Conclusions
The GeForce GTX 1070 Ti is a pretty impressive card. If you were looking for MORE options for high-end graphics cards and didn’t think the $399/$499 GTX 1070 and GTX 1080 were enough, NVIDIA and its partners have you covered now. At $450, the GTX 1070 Ti will make an already crowded market segment even more crowded. But for NVIDIA, any GeForce sale is better than a Radeon sale. And for consumers that might already be targeting this budget, picking up a 1070/1070 Ti/1080 card will likely fall within $50 ranges, depending on sales, availability, rebates, OC models, etc.

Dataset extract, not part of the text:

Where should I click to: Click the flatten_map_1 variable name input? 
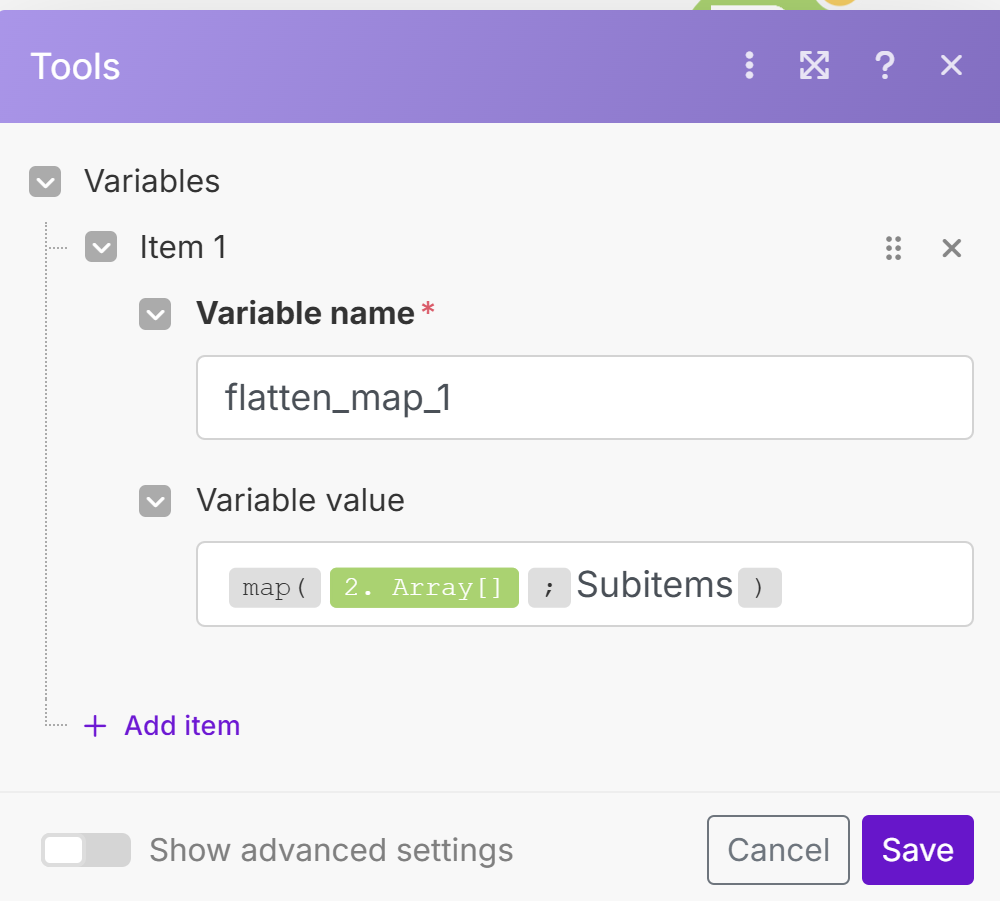[584, 398]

Our benchmark data shows that in a handful of cases, the performance delta between the GTX 1070 Ti and the GTX 1080 is surprisingly small. Dirt Rally, Fallout 4, and even Hitman show both cards to be within spitting distance of each other. Even at its extreme, our testing shows the GTX 1080 to only be about 10% faster than the GTX 1070 Ti. Comparing the new card to the older GTX 1070, the Ti model has performance advantages ranging from 10-25%, with a typical result being in the 15-18% range. As predicted on the first page of this review, the performance of the GTX 1070 Ti leans much closer to that of the GTX 1080 than the GTX 1070.
Comparing the GeForce GTX 1070 Ti to the RX Vega lineup, the story is positive in NVIDIA's favor as well. The Vega 56, which undercut the GeForce GTX 1070 by a good margin at initial release, gets overrun by the latest NVIDIA offering. Tomb Raider shows the only performance parity result while other titles like GTA V, Fallout 4, and Hitman give the edge to the GTX 1070 Ti by as much as 20%+. That also means the GTX 1070 Ti puts up a good fight with the RX Vega 64.
For AMD, the release of this card complicates and already complicated storyline. The Vega 64 and Vega 56 have had a difficult start, with availability shortages caused by production and cryptocurrency. Both AMD and NVIDIA sent out emails today about Vega pricing and availability. For its part, AMD reiterated the Vega 56 and its ability to shine in newer gaming titles as well as the sale prices of $399 and $419 at Microcenter.
NVIDIA is quick to point out that pricing the Vega 56/64 has suddenly dropped in the last 24 hours and claims that these are going to be short lived. Looking at services like Nowinstock.net and Camelcamelcamel.com, they show pricing consistently at $469 and higher for the Vega 56 prior to yesterday. The theory is that AMD is doing this simply to lower prices for the reviewer and media consideration as we write GTX 1070 Ti stories, to be more in favor of AMD’s product lineup. To be transparent, AMD made the EXACT SAME CLAIM on the GTX 1070 during the launch window of the Vega 56 and Vega 64 cards. My, how quickly life circles around.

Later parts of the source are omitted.